==== Source excerpt ====

Fans watch the NASCAR Cup Series auto race at Richmond Raceway in Richmond, Va., Saturday, April 21, 2018. (AP Photo/Steve Helber)

Welcome to the 2018 season and welcome back to our post-race takeaways column. Per usual, we’ll have some random thoughts to espouse after Cup Series races and this column will be the landing spot for them.

• We can’t blame you for wondering if Saturday night’s race at Richmond was going to go caution-free sans stages.

The first 352 laps of the race didn’t have any cautions that weren’t NASCAR-mandated stage breaks. As the third and final stage meandered along with good racing for the lead it was reasonable to think the race at the 0.75-mile track was going to conclude without incident.

Ryan Blaney and Ricky Stenhouse Jr.’s crash stopped those thoughts on lap 353. And there were three more cautions after that in the next 40-plus laps. But the first seven-eighths of Saturday night’s race felt quite tame, even if competition at the front of the pack was competitive.

[Kyle Busch wins at Richmond; full results]

Is there something to pinpoint for the tame racing? We’re not sure. Drivers could be cognizant of not wanting to damage their cars given the significance of aerodynamics even at tracks as short as Richmond. And the presence of multiple grooves could play a role too. With more places to run on the track drivers don’t have to push each other out of the way to make a pass or a quick lap time.

It’s also worth wondering just how much NASCAR’s reticence to throw debris cautions is playing into the relative temerity. The sanctioning body has cut down on debris cautions since implementing stages at the beginning of the 2017 season. Fewer debris cautions means fewer restarts and fewer chances for drivers to make aggressive moves with the field jumbled up.

Is the move to planned cautions cutting down on the bursts of aggressive racing? Maybe.

• Speaking of aggressiveness, what was the deal with teams not playing for the win with seven laps to go?

All 16 lead lap cars pitted after David Ragan hit the wall. Why? Yeah, tire wear is severe at Richmond, but wasn’t it worth it for a few cars to stay out and see what happens?

==== Given records ====

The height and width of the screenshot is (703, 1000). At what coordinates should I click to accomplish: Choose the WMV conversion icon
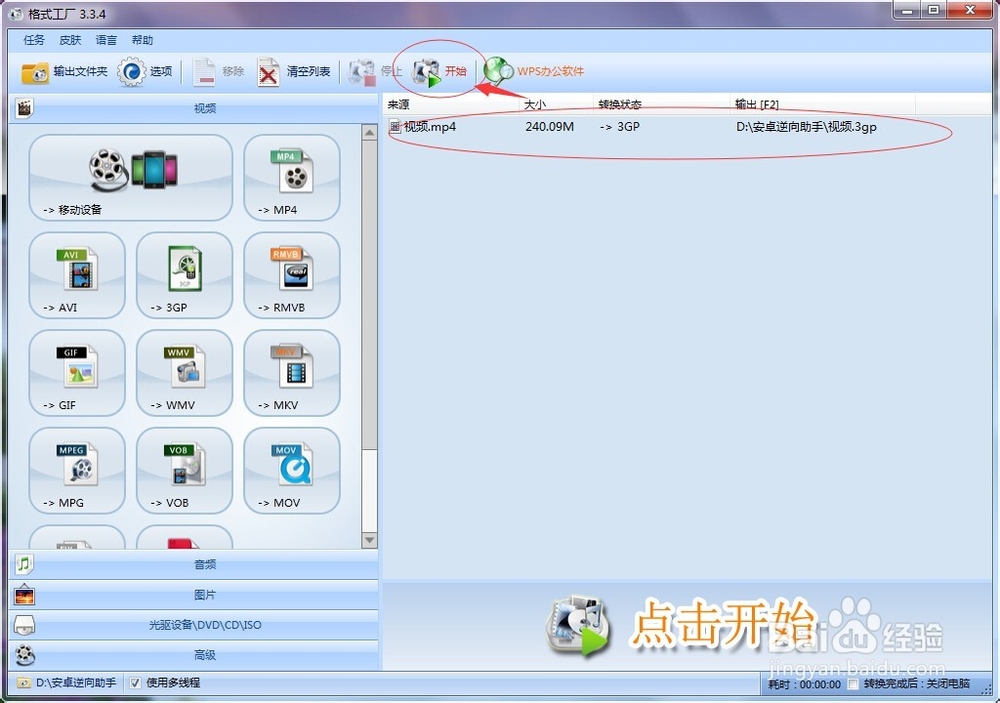(x=184, y=372)
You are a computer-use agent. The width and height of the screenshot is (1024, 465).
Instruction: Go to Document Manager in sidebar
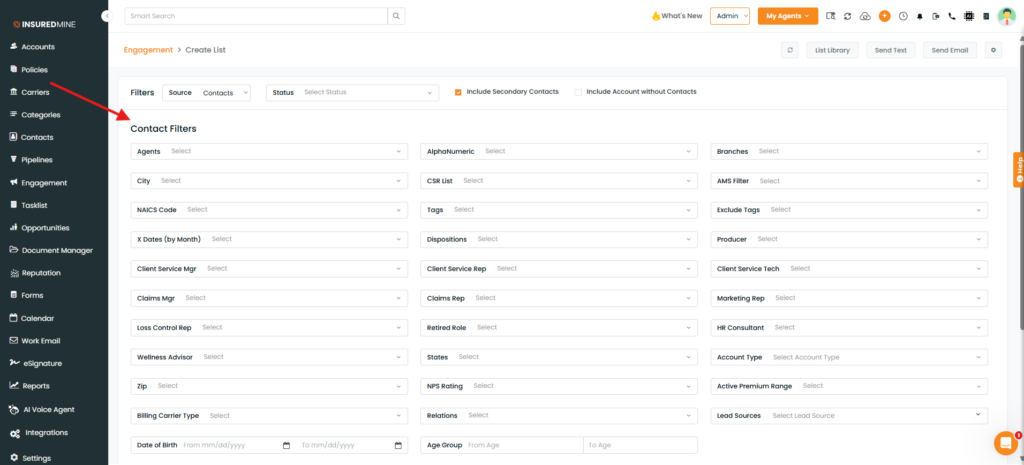click(x=57, y=250)
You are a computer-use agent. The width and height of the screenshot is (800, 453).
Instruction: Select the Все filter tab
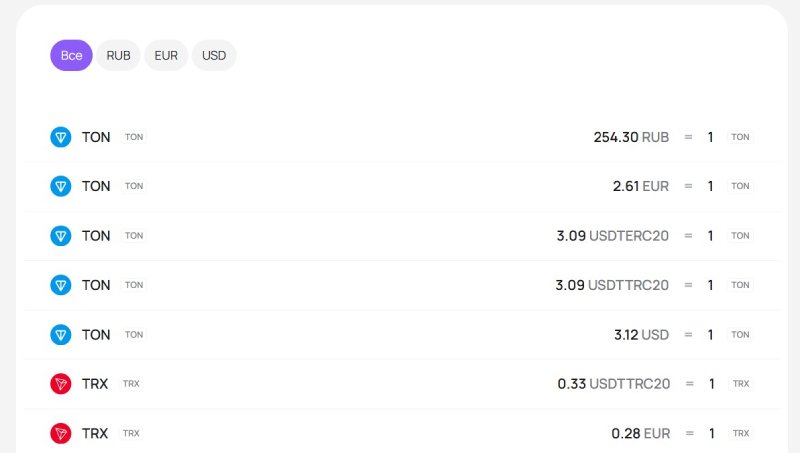tap(71, 55)
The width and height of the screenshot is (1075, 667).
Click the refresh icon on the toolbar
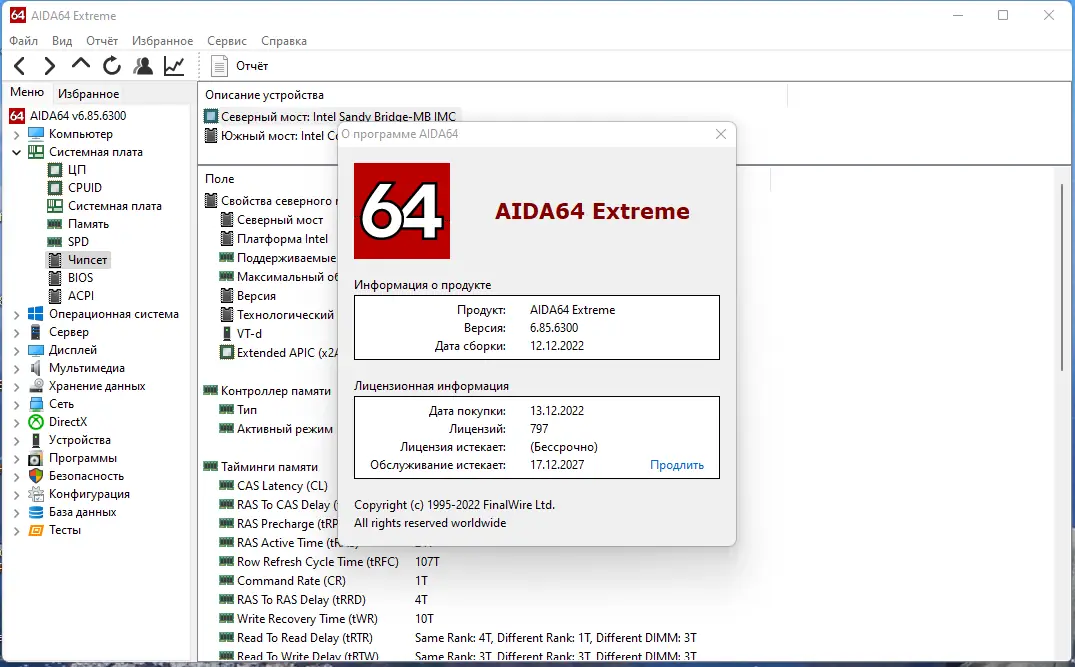click(x=111, y=65)
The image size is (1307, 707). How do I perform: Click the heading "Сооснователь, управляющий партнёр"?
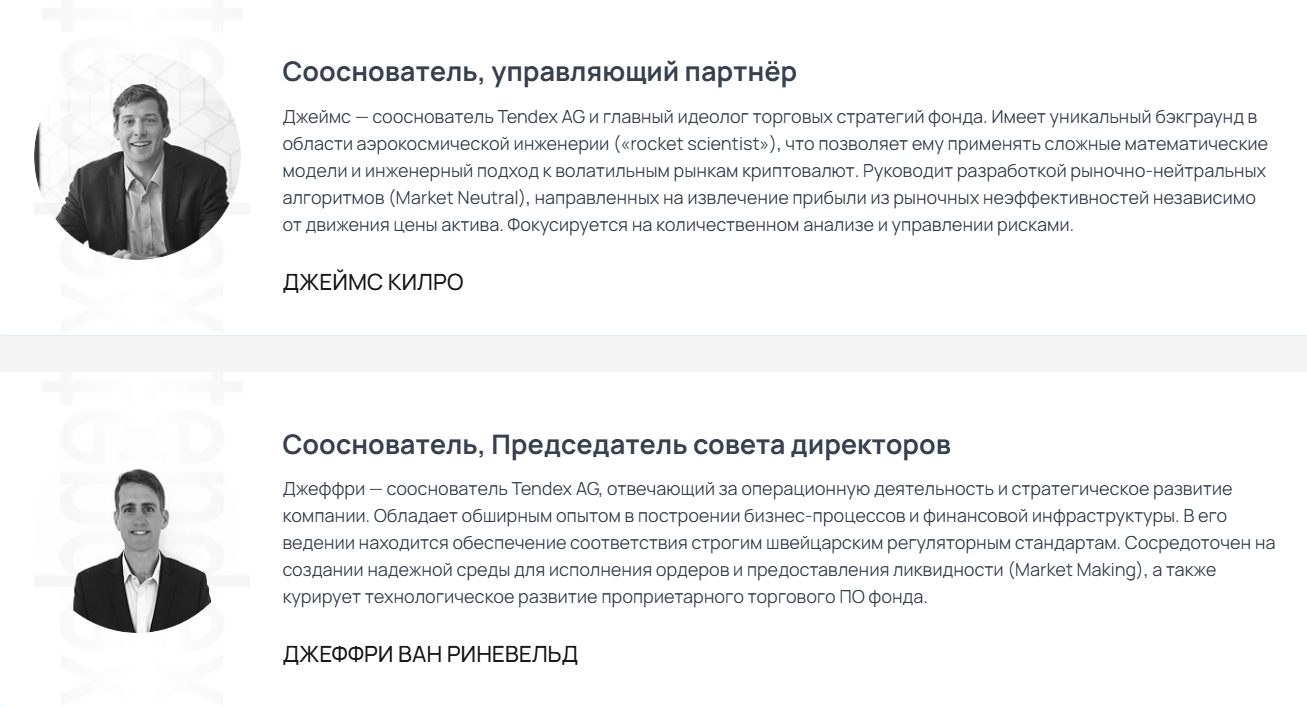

====

* [Exercise details] Continue the NASCAR post-race takeaways column on the Richmond race, picking up right after its last sentence.

* [Answer to the task]
And wouldn’t it be especially worth it in a win-and-in playoff format like NASCAR has? If you’re an 11th-place car you’re not going to win the race straight-up against the rest of the field on equal tires. Why not make a track position play for some clean air and hope for a late caution and see what happens?

Sure, the worst-case scenario is you finish 16th. But the best-case scenario is a win and a playoff berth. That seems like a good risk to take.

Chase Elliott finished second Saturday night. He wasn’t a top-five car for most of the night but was great over the last 50 laps and aggressive on restarts as he worked his way to the front.

“Just we have a lot of work to do I still feel like to get to have the speed that we need and the car driving like we want it to or like I want it to at least,” Elliott said. “But our restarts fell into our hands there at the end having short runs kind of played into our favor and was able to move forward because of that.”

• There was much made about the crowd at Richmond Saturday night after the race was previously run during the day the past two seasons.

The move back to Saturday night was purportedly done for fan purposes. And while it looked like more people showed up than had shown up for races during the day on Sunday, it wasn’t a noticeable difference. The grandstands at the track were, at best, 70 percent full in our estimation.

And while that may look pretty good compared to other crowds at Cup races this year, it’s important to remember that Richmond has cut seating capacity significantly in recent years. Its capacity now of between 50,000-60,000 is about half of where it was in 2008.

A fuller small glass always looks better than an emptier bigger glass.

Kevin Harvick finished fifth and again rebounded from a pit road penalty. This one came early in the race when a crew member threw the track bar wrench over the pit wall. It’s legal for the wrench to be thrown and land in the pit box. It landed over the pit wall and hit a fellow crew member in the nether region.

(Via Fox)

Jamie McMurray appeared to take issue with teammate Kyle Larson following an incident that Larson had nothing to do with. After McMurray was bumped by Kurt Busch and a caution then flew for Ryan Newman’s smoking car, McMurray drove up alongside Larson’s car.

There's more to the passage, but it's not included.